Global and Iranian history are both closely intertwined with the lives and destinies of prominent figures. Every one of them has laid a brick on history’s wall, sometimes paying the price with their lives, men and women alike. Women have been especially influential in the last 200 years, writing much of contemporary Iranian history.
In Iran, women have increased public awareness about gender discrimination, raised the profile of and improved women’s rights, fought for literacy among women, and promoted the social status of women by counteracting religious pressures, participating in scientific projects, being involved in politics, influencing music, cinema... And so the list goes on.
This series aims to celebrate these renowned and respected Iranian women. They are women who represent the millions of women that influence their families and societies on a daily basis. Not all of the people profiled in the series are endorsed by IranWire, but their influence and impact cannot be overlooked. These articles are biographical stories that consider the lives of influential women in Iran.
Astronomy and physics aficionados will know the name of Alenoush Terian well: that of a pioneering Iranian-Armenian who, were she still alive, would now be almost 100 years old. During her lifetime she made a name for herself with her scientific achievements, especially in physics and planetary studies. Terian was on the vanguard of modern astrophysics in Iran, and a co-founder of the solar observatory at Tehran University.
Dr. Terian was born on November 9, 1920 in Tehran. Her father, Arto Terian, and mother Lala (Varto) Terian were two famous faces in the city’s Armenian theater. Arto had studied theater and acting in Moscow and owned the drama studio, while Varto was a graduate of literature and rhetoric and became one of the first ever Iranian women to direct a play.
Alenoush Terian has said in an interview that her parents supported her rather different career choice: "My parents had a very clear and modern mindset, and weren’t the type to prevent me from studying or impose a certain field of study on me. Since they were artists and I had some writing experience, they had hoped I would pursue a degree in literature. But when they found out that I wanted to study physics, they didn’t show any opposition, and always encouraged and supported me on this path."
Terian studied at the Armenian School in Tehran up until her first year of high school, then enrolled at the Anoushirvan Dadgar High School, which was reserved for Zoroastrians. Her high grades then earned her a place at the University of Tehran to study physics. "When you start a course with a good teacher,” she has said, “you are fascinated by it. I am fascinated by physics because I had very good teachers in that subject.”
At the same time, she told her father that she wanted to surprise people. "As a child, I saw and heard people say 'Girls can't do math', for instance, and that always annoyed me. I wanted to prove that it doesn't matter if you are a girl or a boy; if a person has enough talent and perseverance, they can do anything. And I did prove it."

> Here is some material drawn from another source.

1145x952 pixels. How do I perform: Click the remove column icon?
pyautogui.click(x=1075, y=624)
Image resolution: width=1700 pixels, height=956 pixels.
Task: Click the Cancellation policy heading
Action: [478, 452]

University in Iran and Europe
In 1947 Terian graduated from the University of Tehran with a bachelor's degree in physics, and soon afterwards she was hired to work at the physics laboratory of the Faculty of Science at Tehran University.
Two years later Terian left for France to study atmospheric physics at the University of Paris. After seven years there she received her doctorate and returned to Iran. During her studies she met Irène Joliot-Curie, Marie Curie's daughter. "Working in a laboratory with Marie Curie's daughter was a great honor for me, even for a short time," Terian said.
A Solar Physics Observatory in Iran
After returning to Iran, Terian taught an astrophysics unit at Tehran University: a course that had not previously been offered there. At the time only astronomy was taught in Tehran, and then only to scholars of mathematics. This was the first time instruction in stellar physics had been offered to physics students.
Some people later commented that her hasty return to Iran had been a bad move. "I wanted to serve my country,” she has said in response. “In France I was invited to work before I had graduated, and in response to the French teacher who wanted to hire me, I said that I had come to France to study only to better serve my own country.
“After returning to Iran, many people told me that I was stupid. But I knew it was my duty to return. I came back and I don’t regret it, because I was able to deliver good students to society, and this makes me happy."
In 1959 Tehran University was awarded additional funds by the West German federal government. Since Terian was establishing a solar physics observatory there, she was offered a scholarship. Three years after moving to Germany, she became the first woman to become a professor of physics.
Known by some as “the Mother of Modern Iranian Astronomy”, Terian introduced many of her students to the topic for the first time, teaching them how to use telescopes and other observatory instruments.
Mother of the Moon and the Sun
Terian was so enamoured by the stars that despite never having married or had children, she would always tell her students, "I have a daughter named the Moon and a son named Khorshid [the Sun]." Many of her students remembered the comment, and they recounted it in a special ceremony held for her in 2010.
On November 9 of that year, the Ararat Cultural and Sports Club of Tehran and the Hoor Translation and Research Institute organized a celebration on Terian’s 89th birthday. The brilliant scientist and many of her students attended the event, which was also held in cooperation with Tehran Armenian Women's Charity Association.
Not long afterward, Professor Alenoush Terian died on March 5, 2011, at the age of 89. In the last years of her life she dedicated all her property and assets to an endowment and lived in a nursing home.